(Dataset entries)
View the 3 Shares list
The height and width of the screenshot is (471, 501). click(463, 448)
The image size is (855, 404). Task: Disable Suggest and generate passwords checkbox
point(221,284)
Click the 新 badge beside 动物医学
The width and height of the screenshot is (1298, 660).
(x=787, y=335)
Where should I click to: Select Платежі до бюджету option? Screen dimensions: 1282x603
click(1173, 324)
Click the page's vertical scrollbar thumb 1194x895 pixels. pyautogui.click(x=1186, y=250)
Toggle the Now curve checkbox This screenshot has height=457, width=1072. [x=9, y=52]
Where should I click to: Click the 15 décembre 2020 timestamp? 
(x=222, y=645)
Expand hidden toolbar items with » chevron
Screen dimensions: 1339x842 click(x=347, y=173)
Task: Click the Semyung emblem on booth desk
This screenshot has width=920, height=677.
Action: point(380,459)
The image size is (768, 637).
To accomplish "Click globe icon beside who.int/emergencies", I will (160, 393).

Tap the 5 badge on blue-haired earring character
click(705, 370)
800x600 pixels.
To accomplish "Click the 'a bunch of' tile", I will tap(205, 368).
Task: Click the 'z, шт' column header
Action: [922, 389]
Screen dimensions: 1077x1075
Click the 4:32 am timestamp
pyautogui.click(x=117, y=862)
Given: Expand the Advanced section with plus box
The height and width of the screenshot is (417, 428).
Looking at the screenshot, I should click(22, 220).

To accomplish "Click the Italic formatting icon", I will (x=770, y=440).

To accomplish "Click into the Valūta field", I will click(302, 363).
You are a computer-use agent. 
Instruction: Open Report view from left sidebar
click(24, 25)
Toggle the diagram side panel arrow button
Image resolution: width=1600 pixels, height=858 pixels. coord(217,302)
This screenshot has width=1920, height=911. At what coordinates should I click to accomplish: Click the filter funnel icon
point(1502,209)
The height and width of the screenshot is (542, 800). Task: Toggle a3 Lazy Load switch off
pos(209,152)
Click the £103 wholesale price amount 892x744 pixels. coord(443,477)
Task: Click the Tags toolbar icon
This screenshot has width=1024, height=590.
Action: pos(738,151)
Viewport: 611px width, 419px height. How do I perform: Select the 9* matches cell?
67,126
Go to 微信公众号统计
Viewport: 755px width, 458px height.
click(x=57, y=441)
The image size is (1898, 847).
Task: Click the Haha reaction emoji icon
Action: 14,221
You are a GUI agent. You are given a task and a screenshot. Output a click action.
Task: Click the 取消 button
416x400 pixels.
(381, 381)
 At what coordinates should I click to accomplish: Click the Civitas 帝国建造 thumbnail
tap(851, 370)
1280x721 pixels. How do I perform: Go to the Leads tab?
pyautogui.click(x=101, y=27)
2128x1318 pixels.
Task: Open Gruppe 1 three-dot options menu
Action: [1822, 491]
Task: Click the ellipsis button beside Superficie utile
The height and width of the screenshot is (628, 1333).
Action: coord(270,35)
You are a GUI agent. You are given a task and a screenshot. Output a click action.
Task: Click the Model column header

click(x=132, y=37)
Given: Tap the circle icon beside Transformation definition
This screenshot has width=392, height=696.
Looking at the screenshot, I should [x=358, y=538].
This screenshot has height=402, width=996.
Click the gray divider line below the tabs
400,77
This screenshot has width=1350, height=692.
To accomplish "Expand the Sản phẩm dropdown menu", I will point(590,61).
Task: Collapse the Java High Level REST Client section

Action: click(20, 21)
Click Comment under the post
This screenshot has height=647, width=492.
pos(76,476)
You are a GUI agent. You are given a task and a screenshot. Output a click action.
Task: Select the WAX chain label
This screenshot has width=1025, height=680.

### WHAT THE TASK REQUIRES
Every entry must come back exactly as written above.

### COMPLETED EXERCISE
View the 3 Shares list
The height and width of the screenshot is (471, 501). click(463, 448)
The image size is (855, 404). Task: Disable Suggest and generate passwords checkbox
point(221,284)
Click the 新 badge beside 动物医学
The width and height of the screenshot is (1298, 660).
(x=787, y=335)
Where should I click to: Select Платежі до бюджету option? Screen dimensions: 1282x603
click(1173, 324)
Click the page's vertical scrollbar thumb 1194x895 pixels. pyautogui.click(x=1186, y=250)
Toggle the Now curve checkbox This screenshot has height=457, width=1072. [x=9, y=52]
Where should I click to: Click the 15 décembre 2020 timestamp? 
(x=222, y=645)
Expand hidden toolbar items with » chevron
Screen dimensions: 1339x842 click(x=347, y=173)
Task: Click the Semyung emblem on booth desk
This screenshot has width=920, height=677.
Action: point(380,459)
The image size is (768, 637).
To accomplish "Click globe icon beside who.int/emergencies", I will (160, 393).

Tap the 5 badge on blue-haired earring character
click(705, 370)
800x600 pixels.
To accomplish "Click the 'a bunch of' tile", I will tap(205, 368).
Task: Click the 'z, шт' column header
Action: [922, 389]
Screen dimensions: 1077x1075
Click the 4:32 am timestamp
pyautogui.click(x=117, y=862)
Given: Expand the Advanced section with plus box
The height and width of the screenshot is (417, 428).
Looking at the screenshot, I should click(22, 220).

To accomplish "Click the Italic formatting icon", I will (x=770, y=440).

To accomplish "Click into the Valūta field", I will click(302, 363).
You are a computer-use agent. 
Instruction: Open Report view from left sidebar
click(24, 25)
Toggle the diagram side panel arrow button
Image resolution: width=1600 pixels, height=858 pixels. coord(217,302)
This screenshot has width=1920, height=911. At what coordinates should I click to accomplish: Click the filter funnel icon
point(1502,209)
The height and width of the screenshot is (542, 800). Task: Toggle a3 Lazy Load switch off
pos(209,152)
Click the £103 wholesale price amount 892x744 pixels. coord(443,477)
Task: Click the Tags toolbar icon
This screenshot has width=1024, height=590.
Action: pos(738,151)
Viewport: 611px width, 419px height. How do I perform: Select the 9* matches cell?
67,126
Go to 微信公众号统计
Viewport: 755px width, 458px height.
click(x=57, y=441)
The image size is (1898, 847).
Task: Click the Haha reaction emoji icon
Action: 14,221
You are a GUI agent. You are given a task and a screenshot. Output a click action.
Task: Click the 取消 button
416x400 pixels.
(381, 381)
 At what coordinates should I click to accomplish: Click the Civitas 帝国建造 thumbnail
tap(851, 370)
1280x721 pixels. How do I perform: Go to the Leads tab?
pyautogui.click(x=101, y=27)
2128x1318 pixels.
Task: Open Gruppe 1 three-dot options menu
Action: [1822, 491]
Task: Click the ellipsis button beside Superficie utile
The height and width of the screenshot is (628, 1333).
Action: coord(270,35)
You are a GUI agent. You are given a task and a screenshot. Output a click action.
Task: Click the Model column header

click(x=132, y=37)
Given: Tap the circle icon beside Transformation definition
This screenshot has width=392, height=696.
Looking at the screenshot, I should [x=358, y=538].
This screenshot has height=402, width=996.
Click the gray divider line below the tabs
400,77
This screenshot has width=1350, height=692.
To accomplish "Expand the Sản phẩm dropdown menu", I will point(590,61).
Task: Collapse the Java High Level REST Client section

Action: click(20, 21)
Click Comment under the post
This screenshot has height=647, width=492.
pos(76,476)
You are a GUI agent. You are given a task and a screenshot. Output a click action.
Task: Select the WAX chain label
This screenshot has width=1025, height=680.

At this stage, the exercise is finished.